The Magnitsky Act bothered the Russian leadership — in fact, it really, really bothered them, far more than it should have. In part that may have been because it focused attention on the real source of so much Russian wealth: theft from the state. In part it may have been because the powerful officials involved, like all powerful officials in Russia, care a lot about being able to travel freely to the West in order to buy property, to go skiing, to hide their money.

It also set a precedent. Suddenly there was a way to target all of those gray bureaucrat­s, the men behind the scenes who give the orders to loot the state and kill citizens. The Magnitsky Act was the template for the sanctions that the Obama administra­tion placed more broadly on Russian individual­s and businesses in the wake of the Russian invasion of Ukraine. As in the Magnitsky case, those sanctions were also very specific: They did not target Russians in general but rather prevented particular people and companies from interactin­g with the West, traveling and doing business here. At the time, the U.S. government explained that the sanctioned people and companies were selected for their proximity to Putin.

By contrast, Putin’s response to the Magnitsky sanctions was designed to hit ordinary Russians, especially ordinary Russian children: He banned Americans from adopting them. His response to the Ukraine sanctions was similar: He banned Western food products, which led to higher prices for ordinary Russians, too.

Neverthele­ss, a lot of very rich, very influentia­l Russians remained angry. They deployed Veselnitsk­aya — she represente­d one of the companies accused of laundering the Magnitsky money in the United States — to lobby against the Magnitsky Act, to attack Browder personally, to even make a scandalous film about him and his crusade. Given how far they went and how much money they spent, it’s not at all hard to imagine that they would deploy her in a far more audacious project: an offer to help Donald Trump become president and to ask him to lift sanctions in exchange.

As I’ve argued before, the primary motive for Russian interventi­on in the U.S. election, like Russian interventi­ons in politics all across Europe, remains geopolitic­al: to undermine U.S. leadership in the world, to weaken Western alliances and to damage Western democracy so that it will not seem attractive to Russians. But a small but powerful group of men might have had an additional, personal motive: to help elect a U.S. president who would lift the Magnitsky sanctions as well as the Ukraine sanctions, allowing them the freedom to travel and do business. They would have had a very strong motivation to contact the Trump team, to organize hacking, even to help pay for a social-media campaign.

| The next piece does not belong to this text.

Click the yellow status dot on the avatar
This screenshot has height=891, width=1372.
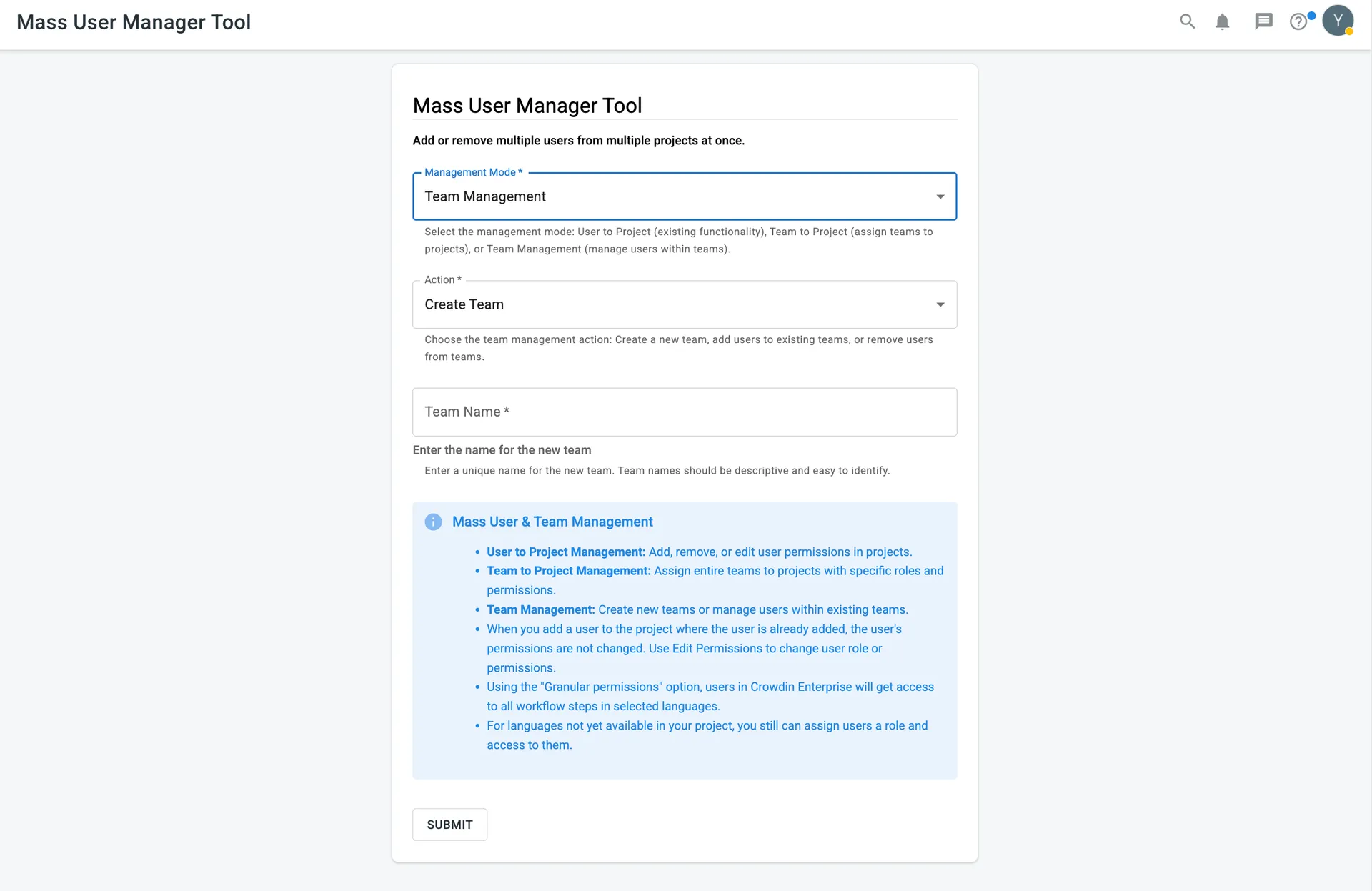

Right now, both Veselnitsk­aya and Donald Trump Jr. are denying that they did any such deal, although that is hardly surprising. Both Veselnitsk­aya and the Kremlin are also denying that they have anything to do with each other, and it is important to note that this is perfectly plausible: Like the American state, the Russian state is not monolithic.

As I’ve said, much is not proved. But do note this: President Trump really did seek to lift sanctions within days of the inaugurati­on. His team really has sought to block Congress from passing a law reinforcin­g the sanctions. He and his secretary of state really have issued conflictin­g accounts of whether sanctions were discussed with Putin in Hamburg. Does he feel he owes somebody a favor? And if so — why?